Please repeat word for word the line containing "You are a computer-use" and every following line up to and including the last one below, pictures excluded.

*** Data for this task Section Begins ***

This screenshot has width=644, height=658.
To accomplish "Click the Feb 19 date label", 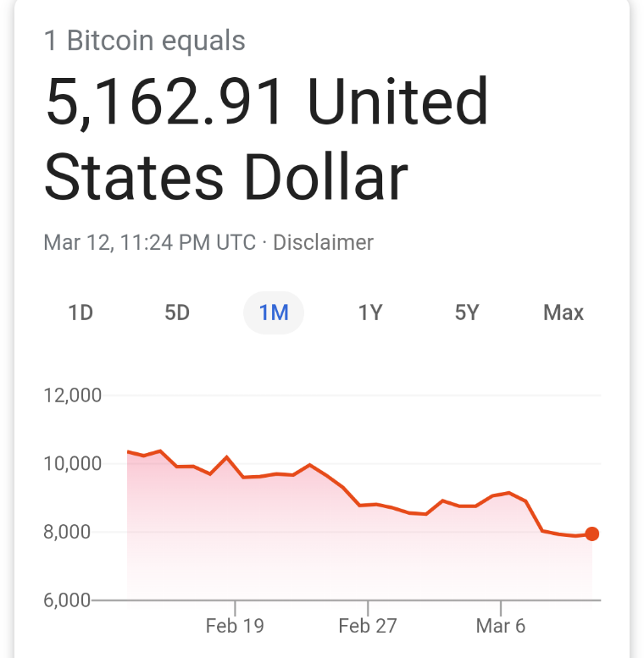I will (235, 626).
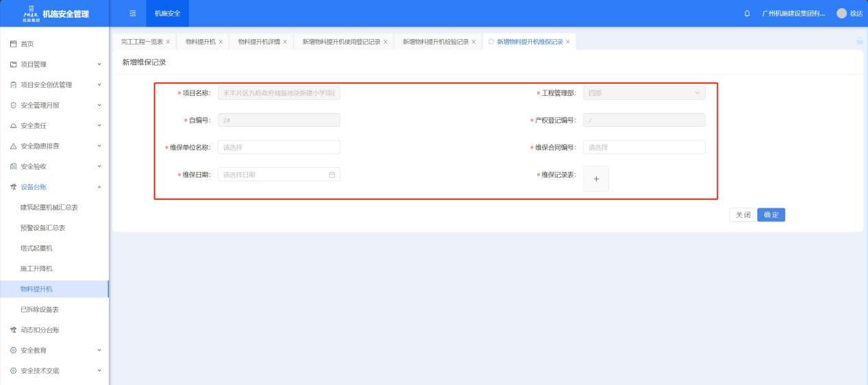Viewport: 868px width, 385px height.
Task: Click the user avatar icon
Action: pos(841,14)
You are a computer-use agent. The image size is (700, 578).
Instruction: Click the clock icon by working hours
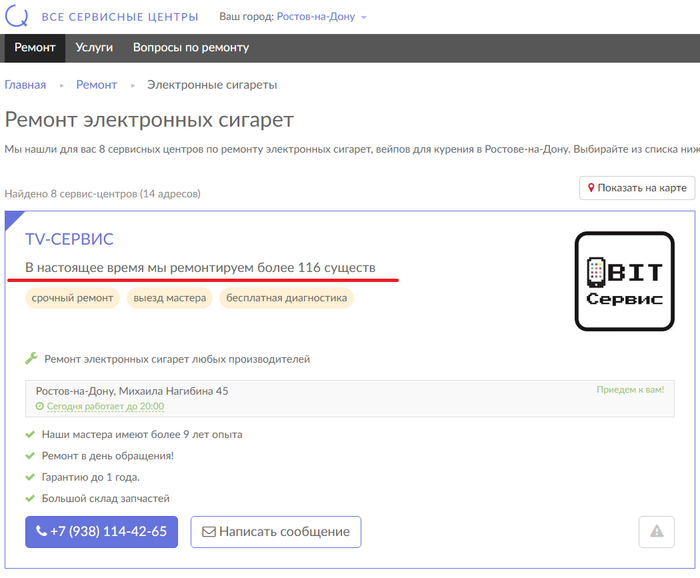coord(40,407)
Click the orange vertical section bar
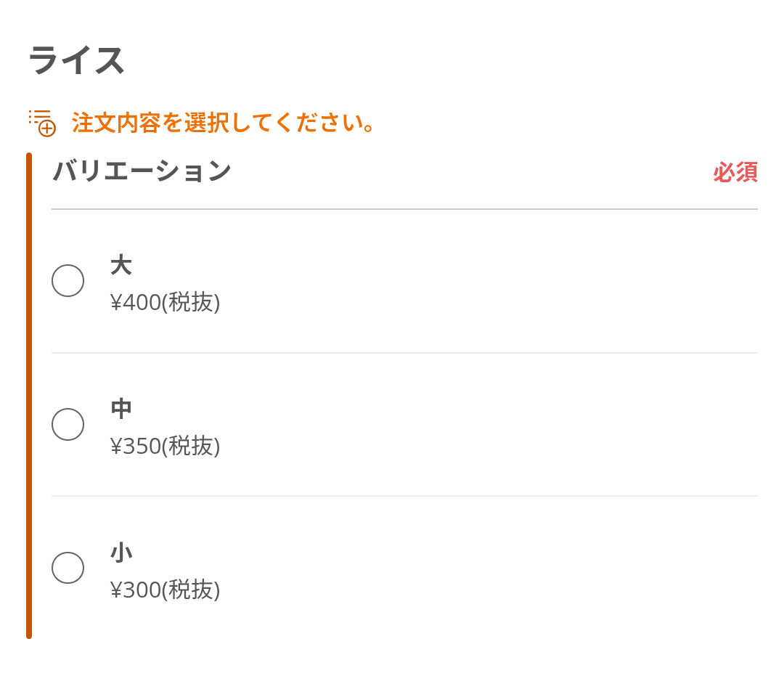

*** Data for this task Section Ends ***

The completed task
You are a computer-use agent. The image size is (700, 578).
Instruction: Click the clock icon by working hours
coord(40,407)
Click the orange vertical section bar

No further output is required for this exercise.